__ACTIVITY__
Can you return the records below exactly as they stand, but only from the first line through the one with "Understanding Eligibility Before"?

__RECORDS FOR PROCESSING__

%%

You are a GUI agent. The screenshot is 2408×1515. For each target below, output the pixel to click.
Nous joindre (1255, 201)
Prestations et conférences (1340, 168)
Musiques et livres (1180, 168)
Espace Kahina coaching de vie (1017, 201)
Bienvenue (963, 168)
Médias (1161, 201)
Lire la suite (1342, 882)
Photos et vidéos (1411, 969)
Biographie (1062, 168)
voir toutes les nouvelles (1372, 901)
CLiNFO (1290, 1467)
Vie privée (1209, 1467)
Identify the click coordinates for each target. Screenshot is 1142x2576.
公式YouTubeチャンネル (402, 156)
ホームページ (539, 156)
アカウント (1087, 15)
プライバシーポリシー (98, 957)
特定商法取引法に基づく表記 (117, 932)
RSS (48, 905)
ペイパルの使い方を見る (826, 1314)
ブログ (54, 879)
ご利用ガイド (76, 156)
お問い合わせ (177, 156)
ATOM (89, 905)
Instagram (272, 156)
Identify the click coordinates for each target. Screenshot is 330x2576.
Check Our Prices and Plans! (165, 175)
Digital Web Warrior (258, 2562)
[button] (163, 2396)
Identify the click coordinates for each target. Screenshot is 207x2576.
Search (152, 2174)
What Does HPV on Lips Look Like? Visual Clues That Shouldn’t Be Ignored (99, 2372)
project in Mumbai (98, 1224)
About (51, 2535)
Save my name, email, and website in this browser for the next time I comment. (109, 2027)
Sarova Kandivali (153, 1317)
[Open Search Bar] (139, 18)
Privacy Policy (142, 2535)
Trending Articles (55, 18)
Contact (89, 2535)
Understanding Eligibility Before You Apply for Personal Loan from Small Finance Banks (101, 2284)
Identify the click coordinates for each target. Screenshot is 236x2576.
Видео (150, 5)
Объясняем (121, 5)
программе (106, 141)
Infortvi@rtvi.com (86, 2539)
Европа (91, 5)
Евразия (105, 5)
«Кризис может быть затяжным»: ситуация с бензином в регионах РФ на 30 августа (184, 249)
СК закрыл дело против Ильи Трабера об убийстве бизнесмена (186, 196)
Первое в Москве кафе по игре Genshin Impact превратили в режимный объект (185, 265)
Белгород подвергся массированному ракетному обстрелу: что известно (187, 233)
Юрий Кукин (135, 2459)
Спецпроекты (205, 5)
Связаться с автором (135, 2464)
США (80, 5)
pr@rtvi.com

%%

__RESPONSE__
You are a GUI agent. The screenshot is 2408×1515. For each target below, output the pixel to click.
Nous joindre (1255, 201)
Prestations et conférences (1340, 168)
Musiques et livres (1180, 168)
Espace Kahina coaching de vie (1017, 201)
Bienvenue (963, 168)
Médias (1161, 201)
Lire la suite (1342, 882)
Photos et vidéos (1411, 969)
Biographie (1062, 168)
voir toutes les nouvelles (1372, 901)
CLiNFO (1290, 1467)
Vie privée (1209, 1467)
Identify the click coordinates for each target. Screenshot is 1142x2576.
公式YouTubeチャンネル (402, 156)
ホームページ (539, 156)
アカウント (1087, 15)
プライバシーポリシー (98, 957)
特定商法取引法に基づく表記 (117, 932)
RSS (48, 905)
ペイパルの使い方を見る (826, 1314)
ブログ (54, 879)
ご利用ガイド (76, 156)
お問い合わせ (177, 156)
ATOM (89, 905)
Instagram (272, 156)
Identify the click coordinates for each target. Screenshot is 330x2576.
Check Our Prices and Plans! (165, 175)
Digital Web Warrior (258, 2562)
[button] (163, 2396)
Identify the click coordinates for each target. Screenshot is 207x2576.
Search (152, 2174)
What Does HPV on Lips Look Like? Visual Clues That Shouldn’t Be Ignored (99, 2372)
project in Mumbai (98, 1224)
About (51, 2535)
Save my name, email, and website in this browser for the next time I comment. (109, 2027)
Sarova Kandivali (153, 1317)
[Open Search Bar] (139, 18)
Privacy Policy (142, 2535)
Trending Articles (55, 18)
Contact (89, 2535)
Understanding Eligibility Before You Apply for Personal Loan from Small Finance Banks (101, 2284)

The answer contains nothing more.